How terminally upbeat is McLaren? He says the season-worst losing streak has had – get this – a good effect on the team.
“I think one thing it’s done is that it’s brought us together as a team a little bit more,” he said. “I think that’s a very big positive. I always try to make a negative into a positive and that’s what I’m taking from this.”
McLaren’s belief in the team is largely based on his experience (21 years in the majors) in studying body language and gauging effort. He said he sees the slump is an inevitable time in a 162-game season when too many key players struggle at the plate at the same time. In the streak, five of the seven games have been decided by one run.
That means the team has been competitive, McLaren said. It just hasn’t been getting the key hit at the right time.

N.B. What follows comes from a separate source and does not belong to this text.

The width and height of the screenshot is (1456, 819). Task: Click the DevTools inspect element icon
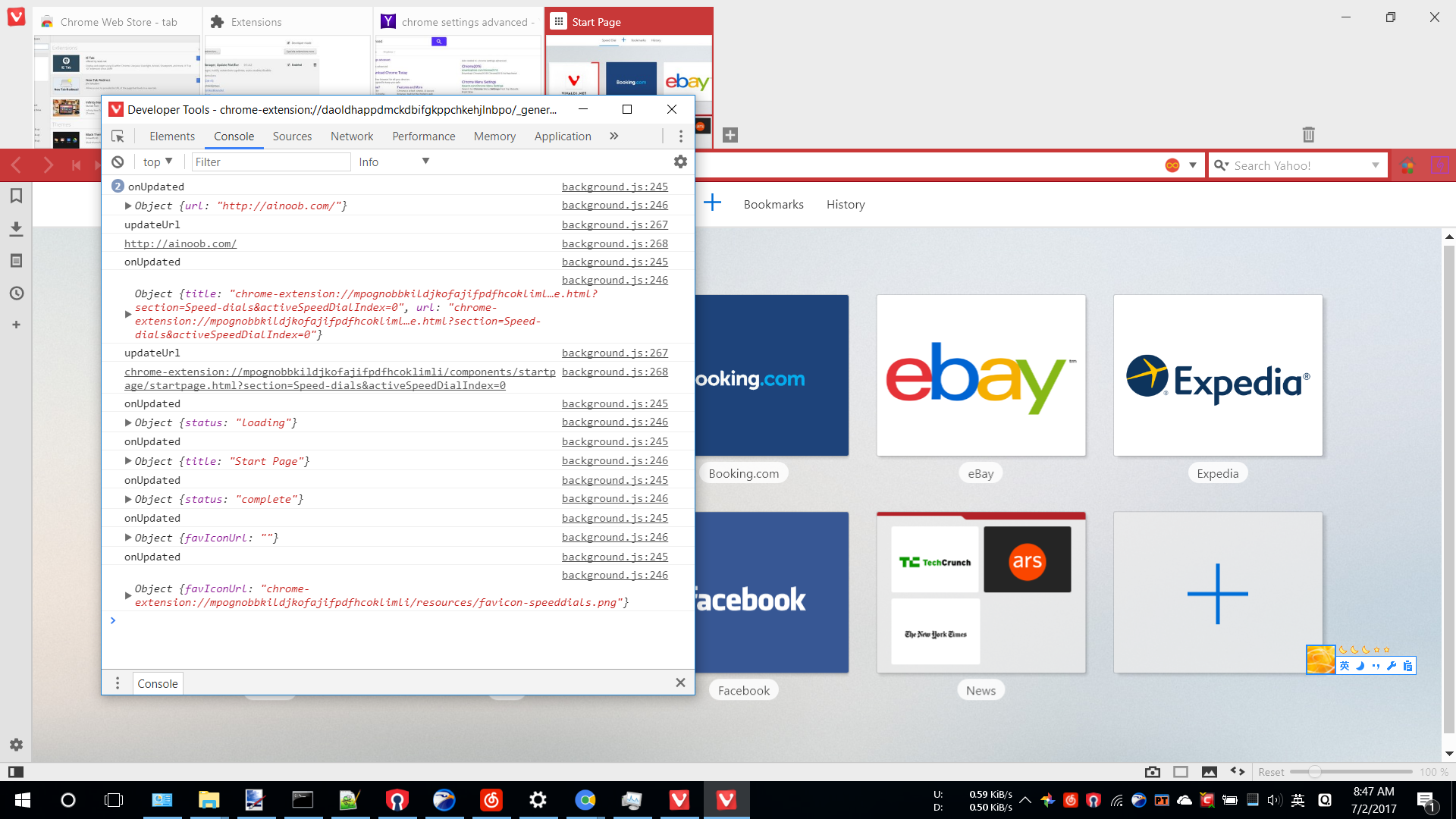118,136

It’s not, he said, a lack of effort. Therefore, the worst thing he could do would be to go off on a rampage and knock over the post-game buffet table.
“I’ve got to show patience,” he said. “If I start flying off the hook and they are doing everything they can, they’ll look at me cross-eyed, like, ‘What else do you want us to do?’

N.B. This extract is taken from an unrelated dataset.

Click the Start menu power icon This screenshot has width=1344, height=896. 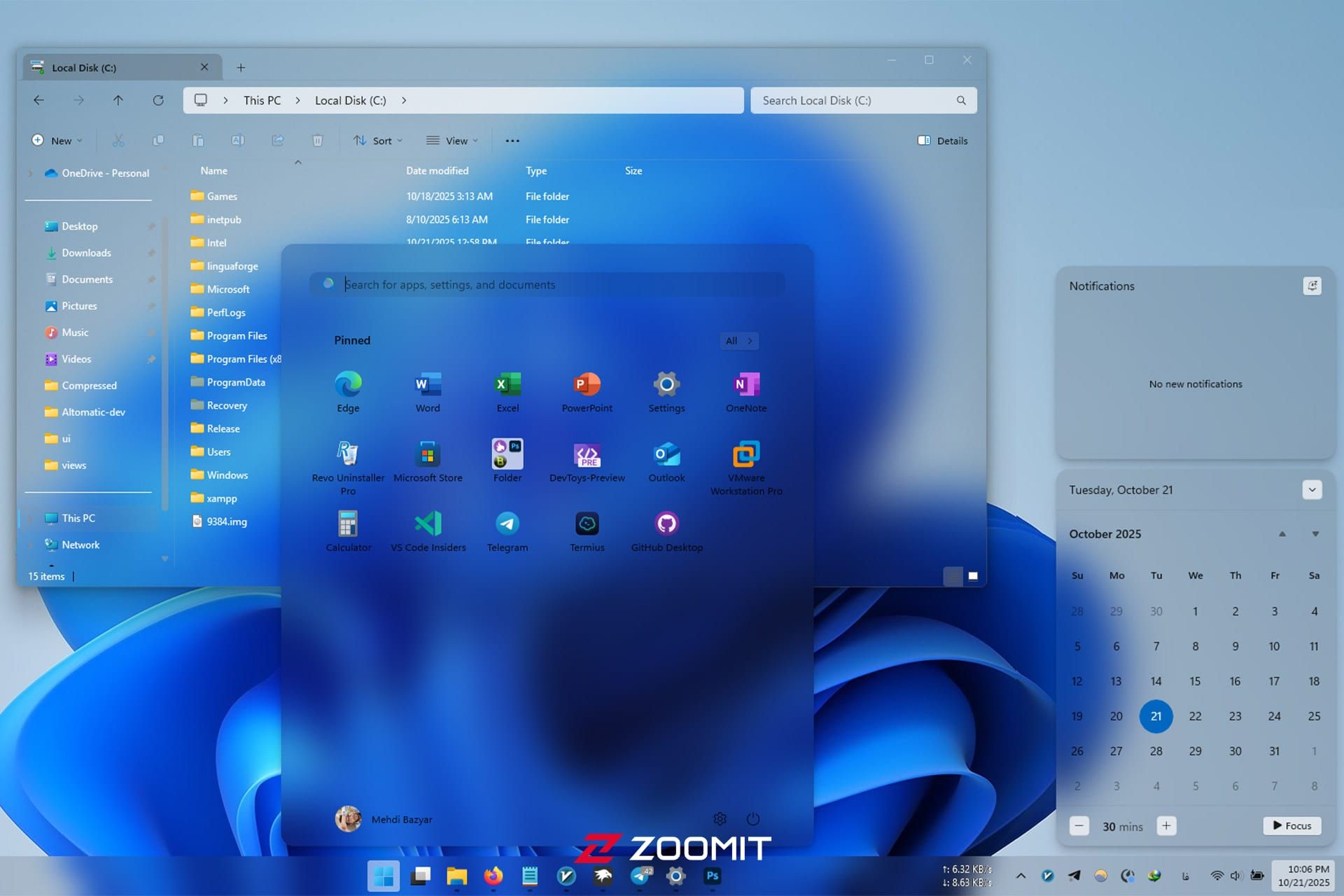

“I know they are trying hard. They’re trying too hard, probably.”
As convinced as McLaren was about snapping out of the slump, he’s not afraid to tinker, to search for some offensive consistency. He shook up the lineup Friday night for the 19th time in the 23 games since taking over for Mike Hargrove. He placed Jose Guillen third, Adrian Beltre fourth, Sexson fifth and Ibanez sixth. Designated hitter Jose Vidro hit fifth for a short time, but hit second Friday night.
The Mariners, who had scored just 19 runs in the seven-game losing streak, erupted for seven Friday night. McLaren looked like a genius. A humble genius, but a genius just the same.
“We’re going to break out of this,” he said. “We’re going to put a crooked number on the board and feel good about ourselves.”
Five minutes around John McLaren make it impossible not to.